Former railway station in England

Salcey Forest railway station was a short-lived railway station in England, on the Stratford-upon-Avon, Towcester and Midland Junction Railway which opened on 1 December 1892 near the Northamptonshire forest of the same name. The station was not situated near any settlement and only saw passenger services for four months. It is most likely an error of judgement by the railway company which had provided substantial station facilities in expectation of traffic which never came.
Salcey Forest station eventually closed on 31 March 1893 and has an arguable claim, along with Stoke Bruern, of having had the shortest passenger service ever provided at any British railway station. Goods facilities were withdrawn in 1952.

== History ==
The station opened in 1892 in an isolated spot of open country to the north of Salcey Forest in Northamptonshire. It formed part of the Stratford-upon-Avon, Towcester and Midland Junction Railway's (SMJ) east–west line from Broom to Olney. The reason for the station's construction is not entirely clear as it was half a mile to a mile by bridleway across the fields from Piddington and a similar distance by road and bridleway from Horton. Horton was also served by Piddington Station on the Northampton to Bedford line a similar distance away from the village. One theory is that it was provided on the request of the Duke of Grafton whose lived at nearby Salcey Lawn. As with Stoke Bruerne station, an imposing brick station building was provided which became the home to employees of the railway until the line's closure. The short approach road to the station ran to what is no more than a simple bridle path from what is now the B526 from Northampton to Newport Pagnell. The station never justified a more significant means of access as it never saw much traffic, and its provision seems to have been an error of judgement by the STMJ. The station was to the south east of Piddington and south west of Horton.

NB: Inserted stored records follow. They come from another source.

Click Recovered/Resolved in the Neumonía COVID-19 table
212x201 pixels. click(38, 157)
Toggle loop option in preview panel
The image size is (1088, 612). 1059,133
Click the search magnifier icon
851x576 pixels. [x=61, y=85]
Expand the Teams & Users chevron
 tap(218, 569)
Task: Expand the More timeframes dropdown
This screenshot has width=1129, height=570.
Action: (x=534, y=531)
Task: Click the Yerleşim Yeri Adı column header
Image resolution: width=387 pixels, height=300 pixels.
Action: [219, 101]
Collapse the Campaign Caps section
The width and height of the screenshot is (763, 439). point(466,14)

Passenger services began on 1 December 1892 with four stopping trains a day, but traffic was so poor that this was withdrawn four months later. On the first service, it was reported that one person alighted at Salcey Forest, but no-one joined, whilst at Stoke Bruerne, seven joined and one alighted. The service, which ran from Olney to Towcester, stopping also at Stoke Bruerne, attracted no more than twenty passengers a week and the SMJ incurred a loss of £40.

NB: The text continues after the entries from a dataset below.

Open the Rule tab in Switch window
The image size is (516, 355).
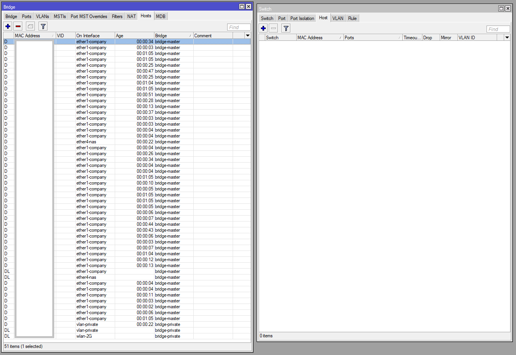pyautogui.click(x=352, y=18)
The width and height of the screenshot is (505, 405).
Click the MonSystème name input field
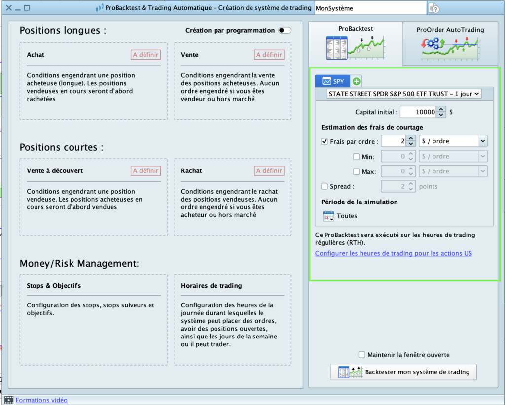(x=370, y=8)
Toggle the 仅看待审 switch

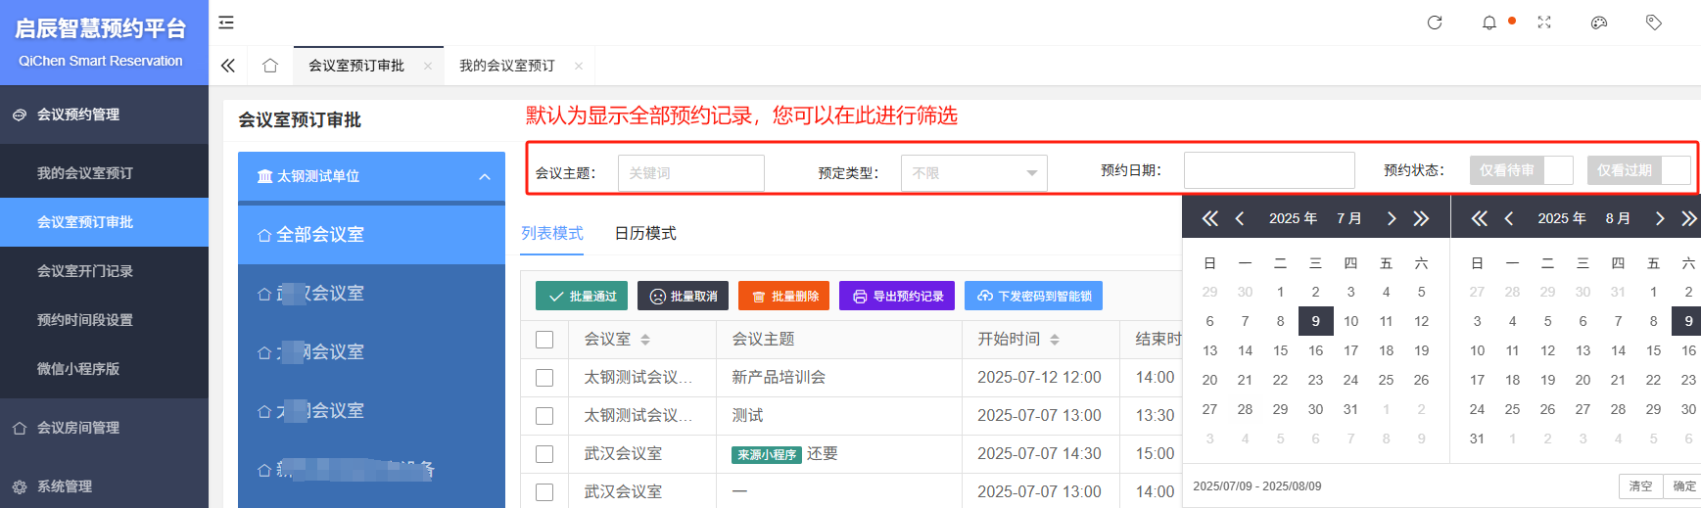pyautogui.click(x=1521, y=170)
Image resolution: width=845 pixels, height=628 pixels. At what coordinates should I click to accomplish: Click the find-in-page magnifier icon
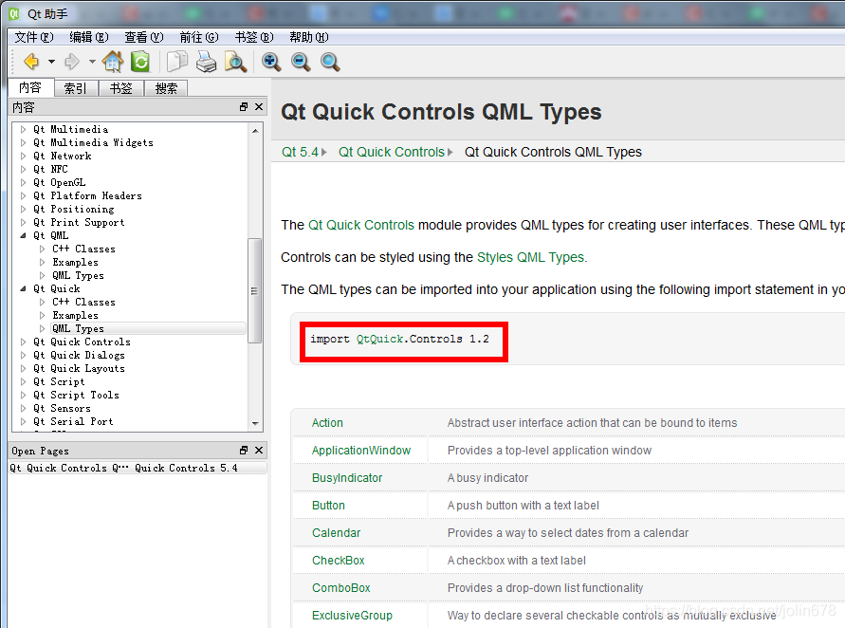(236, 62)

Salcey Forest station eventually closed on 31 March 1893 and has an arguable claim, along with Stoke Bruerne, of having had the shortest passenger service ever provided at any British railway station. The station finally closed to goods in 1908; the single loop goods siding was lifted by 1915, whilst the signal box was removed in September 1912.
The line was "temporarily" closed in May 1958 for through traffic (banana trains from Avonmouth Docks to Somerstown Goods) to enable a bridge to be constructed over the line to carry the new M1 motorway. The line never reopened for traffic though it was used for the storage of old condemned coaches awaiting cutting up; the track was eventually taken up from Towcester to Ravenstone Wood Junction in the late summer of 1964. The station had a short approach road from the original (pre-turnpike) road that ran direct from the Northampton to Newport Pagnell road through the village of Piddington there known as the Old London Road. When the new turnpike road was built taking in Horton and Hackleton, by the Northampton Highways Act 1709 (8 Ann. c. 9), the original (Old London) road became reduced to its present status, that of a bridleway. The B526 bridge over the trackbed is still in use.

| Preceding station | Disused railways |  |  | Following station |
|---|---|---|---|---|
| Stoke Bruern Line and station closed |  | Stratford-upon-Avon and Midland Junction Railway Stratford-upon-Avon, Towcester and Midland Junction Railway |  | Olney Line and station closed |

== Present day ==
The only traces of the station are the remains of the platform, which can be seen in the undergrowth largely intact. The buildings having been cleared away in the 1950s. The trackbed is now a mud track running between fields which forms part of the Midshires Way long-distance footpath.